Noted thematic points of engagement:
  1. Discerning the City: What is going on in fast moving environments, symbolically and thematically? Only dialogue can tell! But where is the soul of the city?
  2. Ethics and Ideals: What makes a “Good” City? by our context-sensitive moral experience, intuition and activity, we enact this — how consciously?
  3. Cultures: Churches have a long record as being part producers of culture. Where is our Creativity? Added Value, freely offered?
  4. Language: Largely Christian in origins, these days! “Regeneration” “Renewal” “Iconic” etc. etc. etc. What is the appeal of this language? What does it really mean, contextualized? How can the faith which spawned it use it creatively?
All this, and a couple of final impressions:
  1. None of us know exactly what we’re in for just now, as the fallout continues from financial woes. It’s only just beginning. Government is, as ever, a huge, diverse and complex conglomerate of ideas and energies, not the simple Big Player people often speak as though it were — bit like the Church! But a general shift in emphasis away from Social development and devolution, laudable as it is in theory, could get a bit weird in a global recession...

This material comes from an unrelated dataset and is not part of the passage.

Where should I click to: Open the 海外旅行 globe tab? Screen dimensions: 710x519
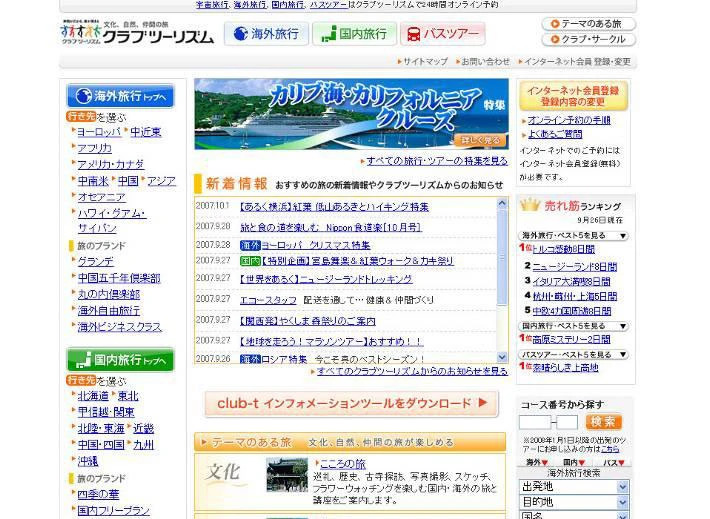266,34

  2. Along with other faith organizations, but particularly as an established Church, the Church of England is strategically placed to help, because of its presence on the ground. There is paricularly strong contribution to be made to Local Area Agreements. There is an improving level of faith literacy in government at all levels compared to very recently. It’s important not to blow this availability and opportunity for service by suburbanizing the Church entirely, allowing the weak to go to the wall. It’s also important to sustain and build this capacity in spiritual and human terms; Some popular images of the city may have yuppified, but there is a vulnerability about all community groups and subgroups, especially faith ones. At every level from sub housegroups to the diocese, leadership is a key influence, for good and/or bad. One key priority has to be trying to ensure that strategically aware and pastorally gifted area deans have the time and resource to do their jobs.